=== Input for this task ===
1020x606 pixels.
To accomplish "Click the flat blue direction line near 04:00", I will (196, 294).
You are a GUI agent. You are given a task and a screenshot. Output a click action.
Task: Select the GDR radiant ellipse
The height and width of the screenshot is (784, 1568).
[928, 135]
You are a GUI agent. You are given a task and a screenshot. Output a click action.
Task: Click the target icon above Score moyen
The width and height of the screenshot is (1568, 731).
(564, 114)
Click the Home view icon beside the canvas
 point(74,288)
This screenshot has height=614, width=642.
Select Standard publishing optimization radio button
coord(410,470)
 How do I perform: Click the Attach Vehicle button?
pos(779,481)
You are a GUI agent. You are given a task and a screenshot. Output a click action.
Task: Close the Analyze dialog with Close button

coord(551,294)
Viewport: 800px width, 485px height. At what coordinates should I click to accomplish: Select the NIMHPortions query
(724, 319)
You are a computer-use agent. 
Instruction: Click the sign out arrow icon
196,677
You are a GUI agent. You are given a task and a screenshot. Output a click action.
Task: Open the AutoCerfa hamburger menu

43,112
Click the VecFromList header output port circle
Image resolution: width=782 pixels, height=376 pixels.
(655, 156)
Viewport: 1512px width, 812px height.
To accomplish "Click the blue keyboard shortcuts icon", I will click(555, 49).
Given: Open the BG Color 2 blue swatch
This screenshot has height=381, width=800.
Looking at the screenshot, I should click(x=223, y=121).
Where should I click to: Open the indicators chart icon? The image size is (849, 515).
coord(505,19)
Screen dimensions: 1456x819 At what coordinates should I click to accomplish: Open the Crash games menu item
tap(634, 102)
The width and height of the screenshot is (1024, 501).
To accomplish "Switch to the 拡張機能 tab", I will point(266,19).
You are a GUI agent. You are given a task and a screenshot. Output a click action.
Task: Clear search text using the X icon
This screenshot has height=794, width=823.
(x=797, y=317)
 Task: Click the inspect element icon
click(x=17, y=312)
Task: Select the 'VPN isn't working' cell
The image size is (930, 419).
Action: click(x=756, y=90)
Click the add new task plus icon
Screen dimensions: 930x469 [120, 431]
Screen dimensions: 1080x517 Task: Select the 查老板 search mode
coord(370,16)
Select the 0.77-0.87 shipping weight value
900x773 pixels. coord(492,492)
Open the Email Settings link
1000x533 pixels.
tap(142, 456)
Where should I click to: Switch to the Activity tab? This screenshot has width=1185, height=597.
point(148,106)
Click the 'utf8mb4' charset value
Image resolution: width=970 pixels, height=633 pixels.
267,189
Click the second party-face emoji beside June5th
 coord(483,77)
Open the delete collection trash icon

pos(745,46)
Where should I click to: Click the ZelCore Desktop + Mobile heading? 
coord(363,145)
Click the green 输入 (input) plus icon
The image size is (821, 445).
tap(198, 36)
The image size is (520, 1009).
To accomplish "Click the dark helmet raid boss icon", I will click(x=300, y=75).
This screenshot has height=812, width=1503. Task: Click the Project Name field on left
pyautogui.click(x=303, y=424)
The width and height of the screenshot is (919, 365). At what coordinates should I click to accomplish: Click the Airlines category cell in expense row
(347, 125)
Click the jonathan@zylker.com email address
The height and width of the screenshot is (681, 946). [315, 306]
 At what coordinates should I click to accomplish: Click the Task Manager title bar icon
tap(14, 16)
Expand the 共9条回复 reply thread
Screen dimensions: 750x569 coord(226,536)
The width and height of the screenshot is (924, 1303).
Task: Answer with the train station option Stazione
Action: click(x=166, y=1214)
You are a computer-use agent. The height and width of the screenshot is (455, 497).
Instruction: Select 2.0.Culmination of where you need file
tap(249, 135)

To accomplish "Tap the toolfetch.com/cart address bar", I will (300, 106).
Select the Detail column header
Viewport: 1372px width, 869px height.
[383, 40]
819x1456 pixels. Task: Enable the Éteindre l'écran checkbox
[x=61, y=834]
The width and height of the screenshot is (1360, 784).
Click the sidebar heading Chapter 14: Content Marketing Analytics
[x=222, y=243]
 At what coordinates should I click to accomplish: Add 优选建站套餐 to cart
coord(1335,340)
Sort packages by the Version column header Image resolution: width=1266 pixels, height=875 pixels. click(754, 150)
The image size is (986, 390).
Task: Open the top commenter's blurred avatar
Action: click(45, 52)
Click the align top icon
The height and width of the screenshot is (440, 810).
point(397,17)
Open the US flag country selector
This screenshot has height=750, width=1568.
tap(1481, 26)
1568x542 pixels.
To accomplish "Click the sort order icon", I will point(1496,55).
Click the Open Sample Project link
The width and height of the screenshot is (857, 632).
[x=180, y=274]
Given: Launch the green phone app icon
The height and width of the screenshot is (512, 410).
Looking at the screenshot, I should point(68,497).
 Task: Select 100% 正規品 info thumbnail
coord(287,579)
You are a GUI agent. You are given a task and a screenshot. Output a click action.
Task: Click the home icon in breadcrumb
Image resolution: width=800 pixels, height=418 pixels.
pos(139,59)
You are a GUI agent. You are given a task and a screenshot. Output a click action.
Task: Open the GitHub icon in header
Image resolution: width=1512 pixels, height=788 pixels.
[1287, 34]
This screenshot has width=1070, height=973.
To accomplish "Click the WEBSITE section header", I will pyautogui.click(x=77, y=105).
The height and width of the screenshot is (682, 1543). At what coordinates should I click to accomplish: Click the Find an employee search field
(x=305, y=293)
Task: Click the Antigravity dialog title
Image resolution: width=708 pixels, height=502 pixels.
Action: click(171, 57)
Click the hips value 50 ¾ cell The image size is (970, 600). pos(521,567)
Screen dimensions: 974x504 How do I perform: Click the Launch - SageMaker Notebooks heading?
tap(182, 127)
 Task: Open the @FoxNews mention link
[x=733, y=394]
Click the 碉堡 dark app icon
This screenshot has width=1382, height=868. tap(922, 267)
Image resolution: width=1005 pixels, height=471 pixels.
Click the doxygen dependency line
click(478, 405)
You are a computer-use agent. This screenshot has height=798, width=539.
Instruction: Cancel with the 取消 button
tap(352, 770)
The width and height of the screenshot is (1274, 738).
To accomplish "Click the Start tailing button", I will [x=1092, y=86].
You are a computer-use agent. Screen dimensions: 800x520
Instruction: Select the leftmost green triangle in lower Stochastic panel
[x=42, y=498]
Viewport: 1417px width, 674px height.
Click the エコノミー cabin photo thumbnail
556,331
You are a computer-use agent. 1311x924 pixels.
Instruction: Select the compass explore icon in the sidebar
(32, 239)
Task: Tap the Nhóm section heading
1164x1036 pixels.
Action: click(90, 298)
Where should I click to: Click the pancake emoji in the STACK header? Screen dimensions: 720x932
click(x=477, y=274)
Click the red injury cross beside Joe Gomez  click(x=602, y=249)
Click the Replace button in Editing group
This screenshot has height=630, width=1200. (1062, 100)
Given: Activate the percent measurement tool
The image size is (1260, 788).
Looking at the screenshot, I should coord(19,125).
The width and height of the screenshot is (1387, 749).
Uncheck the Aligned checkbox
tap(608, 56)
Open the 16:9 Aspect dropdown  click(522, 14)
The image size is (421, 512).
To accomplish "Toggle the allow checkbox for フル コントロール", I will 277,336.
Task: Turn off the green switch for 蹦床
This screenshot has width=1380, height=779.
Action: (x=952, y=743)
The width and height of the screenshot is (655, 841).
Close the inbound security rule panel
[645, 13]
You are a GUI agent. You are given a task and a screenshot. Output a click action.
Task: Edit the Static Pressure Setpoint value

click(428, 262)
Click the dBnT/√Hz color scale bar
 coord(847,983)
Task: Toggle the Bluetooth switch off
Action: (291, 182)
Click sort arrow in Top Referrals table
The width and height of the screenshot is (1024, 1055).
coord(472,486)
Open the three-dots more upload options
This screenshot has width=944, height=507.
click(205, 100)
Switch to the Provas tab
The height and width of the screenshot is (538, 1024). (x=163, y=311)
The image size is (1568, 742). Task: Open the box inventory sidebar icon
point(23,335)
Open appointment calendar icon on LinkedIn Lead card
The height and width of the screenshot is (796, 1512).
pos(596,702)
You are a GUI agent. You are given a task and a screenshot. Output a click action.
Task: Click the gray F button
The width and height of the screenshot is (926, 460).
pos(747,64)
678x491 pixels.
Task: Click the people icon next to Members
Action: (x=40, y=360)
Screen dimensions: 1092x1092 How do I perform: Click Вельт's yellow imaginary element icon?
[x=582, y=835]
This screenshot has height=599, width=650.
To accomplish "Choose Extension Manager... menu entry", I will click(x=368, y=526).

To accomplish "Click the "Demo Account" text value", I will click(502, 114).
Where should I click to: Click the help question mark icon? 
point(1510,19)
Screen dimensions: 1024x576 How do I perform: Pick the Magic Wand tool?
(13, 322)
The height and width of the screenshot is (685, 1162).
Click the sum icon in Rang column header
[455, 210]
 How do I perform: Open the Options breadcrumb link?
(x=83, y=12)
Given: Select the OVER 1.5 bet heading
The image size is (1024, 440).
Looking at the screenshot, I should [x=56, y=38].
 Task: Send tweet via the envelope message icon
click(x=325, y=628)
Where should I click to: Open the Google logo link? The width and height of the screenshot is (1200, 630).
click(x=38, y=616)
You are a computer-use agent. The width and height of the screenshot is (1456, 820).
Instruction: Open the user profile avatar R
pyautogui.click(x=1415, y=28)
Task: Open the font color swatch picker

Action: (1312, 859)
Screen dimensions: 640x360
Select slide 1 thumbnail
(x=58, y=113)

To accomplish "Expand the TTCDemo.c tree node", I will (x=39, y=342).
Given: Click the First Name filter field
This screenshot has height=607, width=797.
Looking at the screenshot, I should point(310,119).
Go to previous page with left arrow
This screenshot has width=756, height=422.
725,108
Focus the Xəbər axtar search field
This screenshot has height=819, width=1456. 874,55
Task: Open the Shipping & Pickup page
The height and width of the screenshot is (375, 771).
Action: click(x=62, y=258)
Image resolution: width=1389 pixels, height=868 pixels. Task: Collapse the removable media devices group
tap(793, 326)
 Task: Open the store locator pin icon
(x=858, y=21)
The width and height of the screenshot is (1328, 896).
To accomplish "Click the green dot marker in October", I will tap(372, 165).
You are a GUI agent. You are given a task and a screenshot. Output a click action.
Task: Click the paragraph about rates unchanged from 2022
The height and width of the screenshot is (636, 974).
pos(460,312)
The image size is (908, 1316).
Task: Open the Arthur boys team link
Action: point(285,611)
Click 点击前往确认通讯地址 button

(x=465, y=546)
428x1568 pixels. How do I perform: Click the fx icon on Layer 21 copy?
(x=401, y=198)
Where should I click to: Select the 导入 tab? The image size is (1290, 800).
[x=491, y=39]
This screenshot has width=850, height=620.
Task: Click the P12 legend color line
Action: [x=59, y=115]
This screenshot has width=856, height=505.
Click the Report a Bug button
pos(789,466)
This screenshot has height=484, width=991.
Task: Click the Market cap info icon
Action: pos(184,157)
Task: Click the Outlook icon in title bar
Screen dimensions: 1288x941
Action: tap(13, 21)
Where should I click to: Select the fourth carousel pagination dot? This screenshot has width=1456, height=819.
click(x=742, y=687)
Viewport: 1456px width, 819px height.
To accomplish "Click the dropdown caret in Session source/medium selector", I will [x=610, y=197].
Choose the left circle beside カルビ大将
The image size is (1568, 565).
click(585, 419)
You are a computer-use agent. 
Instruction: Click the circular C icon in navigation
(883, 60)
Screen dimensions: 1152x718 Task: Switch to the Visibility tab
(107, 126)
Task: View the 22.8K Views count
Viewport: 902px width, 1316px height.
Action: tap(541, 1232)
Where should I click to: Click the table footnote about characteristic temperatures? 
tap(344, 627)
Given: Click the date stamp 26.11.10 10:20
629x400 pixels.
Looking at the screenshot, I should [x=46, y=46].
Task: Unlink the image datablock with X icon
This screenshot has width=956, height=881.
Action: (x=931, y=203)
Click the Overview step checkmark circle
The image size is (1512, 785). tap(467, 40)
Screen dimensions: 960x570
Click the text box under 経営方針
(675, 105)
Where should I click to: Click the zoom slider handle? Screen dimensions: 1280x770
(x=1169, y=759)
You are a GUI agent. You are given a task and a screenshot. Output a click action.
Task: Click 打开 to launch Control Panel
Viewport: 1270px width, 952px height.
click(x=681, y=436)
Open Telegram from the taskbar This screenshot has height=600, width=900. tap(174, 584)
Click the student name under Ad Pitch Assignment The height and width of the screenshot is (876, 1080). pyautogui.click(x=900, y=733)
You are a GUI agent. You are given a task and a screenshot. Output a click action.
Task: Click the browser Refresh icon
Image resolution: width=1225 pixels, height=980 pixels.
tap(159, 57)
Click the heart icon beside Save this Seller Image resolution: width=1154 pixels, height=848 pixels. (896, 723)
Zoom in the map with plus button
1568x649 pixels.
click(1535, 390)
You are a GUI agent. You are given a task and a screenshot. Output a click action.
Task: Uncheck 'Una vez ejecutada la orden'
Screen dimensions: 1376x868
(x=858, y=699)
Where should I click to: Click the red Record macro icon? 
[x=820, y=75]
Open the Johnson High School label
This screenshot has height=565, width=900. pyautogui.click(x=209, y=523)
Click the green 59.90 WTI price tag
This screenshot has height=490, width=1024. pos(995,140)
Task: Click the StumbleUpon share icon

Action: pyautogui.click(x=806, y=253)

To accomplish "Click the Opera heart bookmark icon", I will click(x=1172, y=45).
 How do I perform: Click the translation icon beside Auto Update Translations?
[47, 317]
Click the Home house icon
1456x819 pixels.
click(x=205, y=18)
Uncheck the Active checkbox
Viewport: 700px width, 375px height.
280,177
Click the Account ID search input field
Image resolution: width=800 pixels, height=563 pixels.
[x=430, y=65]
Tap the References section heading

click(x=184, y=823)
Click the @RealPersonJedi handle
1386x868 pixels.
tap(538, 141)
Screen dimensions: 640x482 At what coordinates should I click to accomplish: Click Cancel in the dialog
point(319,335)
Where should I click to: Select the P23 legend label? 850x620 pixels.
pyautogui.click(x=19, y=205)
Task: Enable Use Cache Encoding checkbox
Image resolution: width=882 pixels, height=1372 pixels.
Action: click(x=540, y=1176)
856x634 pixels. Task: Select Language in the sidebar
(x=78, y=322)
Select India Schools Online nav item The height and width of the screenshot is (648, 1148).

=== Directions ===
Whenever the word "computer" shows up in a line of the entries, copy that line.

=== Result of this exercise ===
You are a computer-use agent. 
You are a computer-use agent. The height and width of the screenshot is (455, 497).
You are a computer-use agent. This screenshot has height=798, width=539.
You are a computer-use agent. Screen dimensions: 800x520
You are a computer-use agent. 1311x924 pixels.
You are a computer-use agent. The width and height of the screenshot is (1456, 820).
You are a computer-use agent. 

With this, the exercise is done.